25 Nisan 2024 Perşembe / 17 Sevval 1445

Her mahalleden iki milyoner çıktı

Türkiye, 27 Mayıs darbesinin 55’nci yıl dönümünde Adnan Menderes ve arkadaşlarını, onların Yeni Türkiye hayallerinin gerçekleşmesiyle anıyor.

24 Mayıs 2015 Pazar 07:00 - Güncelleme:
 Her mahalleden iki milyoner çıktı

27 Mayıs 1960... Öyle bir tarih ki Türkiye 55 yıl sonra bugün hala o gün yapılan hatanın siyasi ve ekonomik sıkıntılarını, toplumsal travmalarını yaşıyor.
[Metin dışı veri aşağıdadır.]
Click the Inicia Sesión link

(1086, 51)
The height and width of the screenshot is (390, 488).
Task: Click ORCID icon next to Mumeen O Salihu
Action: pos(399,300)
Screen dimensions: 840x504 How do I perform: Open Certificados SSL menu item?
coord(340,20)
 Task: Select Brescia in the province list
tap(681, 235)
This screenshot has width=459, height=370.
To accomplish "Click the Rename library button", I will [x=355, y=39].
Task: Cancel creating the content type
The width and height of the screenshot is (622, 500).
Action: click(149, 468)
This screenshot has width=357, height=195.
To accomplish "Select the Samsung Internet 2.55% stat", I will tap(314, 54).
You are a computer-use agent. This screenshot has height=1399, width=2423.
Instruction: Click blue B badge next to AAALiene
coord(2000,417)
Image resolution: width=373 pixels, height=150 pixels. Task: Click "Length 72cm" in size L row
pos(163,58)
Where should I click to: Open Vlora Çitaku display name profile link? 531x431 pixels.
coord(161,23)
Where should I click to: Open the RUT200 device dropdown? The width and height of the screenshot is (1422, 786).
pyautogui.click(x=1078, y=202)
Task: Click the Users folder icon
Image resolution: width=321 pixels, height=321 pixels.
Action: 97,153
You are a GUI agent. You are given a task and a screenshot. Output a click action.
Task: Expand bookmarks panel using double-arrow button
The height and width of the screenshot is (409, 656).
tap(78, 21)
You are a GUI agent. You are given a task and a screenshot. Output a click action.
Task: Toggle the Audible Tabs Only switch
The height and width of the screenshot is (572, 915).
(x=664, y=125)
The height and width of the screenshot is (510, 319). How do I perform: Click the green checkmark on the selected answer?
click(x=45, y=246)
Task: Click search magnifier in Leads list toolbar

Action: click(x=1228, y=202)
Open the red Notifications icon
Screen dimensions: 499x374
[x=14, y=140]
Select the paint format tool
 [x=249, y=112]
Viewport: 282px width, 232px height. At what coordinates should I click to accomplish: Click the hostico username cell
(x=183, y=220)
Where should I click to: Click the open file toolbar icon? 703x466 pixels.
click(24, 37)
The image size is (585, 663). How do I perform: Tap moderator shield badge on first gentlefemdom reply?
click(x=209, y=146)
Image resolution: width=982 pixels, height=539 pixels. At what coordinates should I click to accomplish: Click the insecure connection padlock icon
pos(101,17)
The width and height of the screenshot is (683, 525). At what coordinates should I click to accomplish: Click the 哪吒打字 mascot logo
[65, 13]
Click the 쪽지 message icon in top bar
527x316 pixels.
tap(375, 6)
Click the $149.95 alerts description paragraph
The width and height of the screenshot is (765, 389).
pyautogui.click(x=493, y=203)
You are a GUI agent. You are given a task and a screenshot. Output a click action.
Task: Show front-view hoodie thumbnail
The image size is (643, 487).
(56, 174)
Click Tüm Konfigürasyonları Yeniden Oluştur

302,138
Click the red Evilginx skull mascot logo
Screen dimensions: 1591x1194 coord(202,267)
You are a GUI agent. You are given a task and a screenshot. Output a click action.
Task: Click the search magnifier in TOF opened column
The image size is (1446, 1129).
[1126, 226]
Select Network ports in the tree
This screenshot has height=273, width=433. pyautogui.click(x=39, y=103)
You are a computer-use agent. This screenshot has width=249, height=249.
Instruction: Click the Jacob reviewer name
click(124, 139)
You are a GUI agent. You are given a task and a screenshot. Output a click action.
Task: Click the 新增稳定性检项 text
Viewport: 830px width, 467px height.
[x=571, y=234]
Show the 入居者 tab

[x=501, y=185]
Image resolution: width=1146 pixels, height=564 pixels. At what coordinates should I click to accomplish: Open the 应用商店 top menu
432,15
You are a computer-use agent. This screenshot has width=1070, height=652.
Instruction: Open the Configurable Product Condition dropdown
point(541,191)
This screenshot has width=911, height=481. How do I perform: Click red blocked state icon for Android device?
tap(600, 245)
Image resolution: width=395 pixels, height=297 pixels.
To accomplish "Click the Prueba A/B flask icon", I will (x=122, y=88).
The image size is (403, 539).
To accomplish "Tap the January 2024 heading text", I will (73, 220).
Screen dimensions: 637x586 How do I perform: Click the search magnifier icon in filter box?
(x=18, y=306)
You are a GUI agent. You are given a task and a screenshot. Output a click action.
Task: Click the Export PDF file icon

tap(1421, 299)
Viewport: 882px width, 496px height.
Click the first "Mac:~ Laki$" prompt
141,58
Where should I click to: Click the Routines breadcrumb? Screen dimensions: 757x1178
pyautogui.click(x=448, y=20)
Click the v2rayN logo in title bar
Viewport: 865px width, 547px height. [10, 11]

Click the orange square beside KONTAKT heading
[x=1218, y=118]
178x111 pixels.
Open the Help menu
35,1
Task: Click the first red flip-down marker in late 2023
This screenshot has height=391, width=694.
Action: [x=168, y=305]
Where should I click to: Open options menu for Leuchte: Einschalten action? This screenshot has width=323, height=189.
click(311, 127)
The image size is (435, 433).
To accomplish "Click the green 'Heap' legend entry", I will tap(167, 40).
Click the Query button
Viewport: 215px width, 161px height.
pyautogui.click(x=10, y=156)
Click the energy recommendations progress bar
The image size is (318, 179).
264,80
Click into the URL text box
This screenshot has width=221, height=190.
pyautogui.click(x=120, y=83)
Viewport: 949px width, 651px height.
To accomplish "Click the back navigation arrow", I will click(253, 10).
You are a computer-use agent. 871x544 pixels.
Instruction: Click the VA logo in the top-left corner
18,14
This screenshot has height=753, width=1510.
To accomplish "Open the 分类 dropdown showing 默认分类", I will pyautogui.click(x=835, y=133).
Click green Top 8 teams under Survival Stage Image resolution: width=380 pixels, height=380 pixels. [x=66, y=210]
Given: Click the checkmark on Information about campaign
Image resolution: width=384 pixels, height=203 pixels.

Türk Silahlı Kuvvetleri’nin ‘baskı rejimi’ ve ‘kardeş kavgası’ gerekçesiyle yaptığı bu ilk darbe, her on yılda bir yinelenecek darbeler ve koalisyonlar dönemi ve ekonomik krizler, kısıtlanan özgürlük ve terörle sonuçlandı. Başbakan Adnan Menderes ve arkadaşları, cuntanın trajikomik bir mahkeme kararıyla asıldı ama Türkiye yıllar sonra açtığı havalimanı ve yeni üniversitelerine Menderes adını vererek hatırasını yaşattı. Biz de 27 Mayıs’ı bu defa süreçte neler yaşandığı ile değil belki de Menderes’i iç ve dış dinamiklerle idama götüren modern ve kalkınmış Yeni Türkiye hayali üzerinden hatırlamak, gerçekleşmesi bugünleri bulan hayaliyle hatırlamak istedik.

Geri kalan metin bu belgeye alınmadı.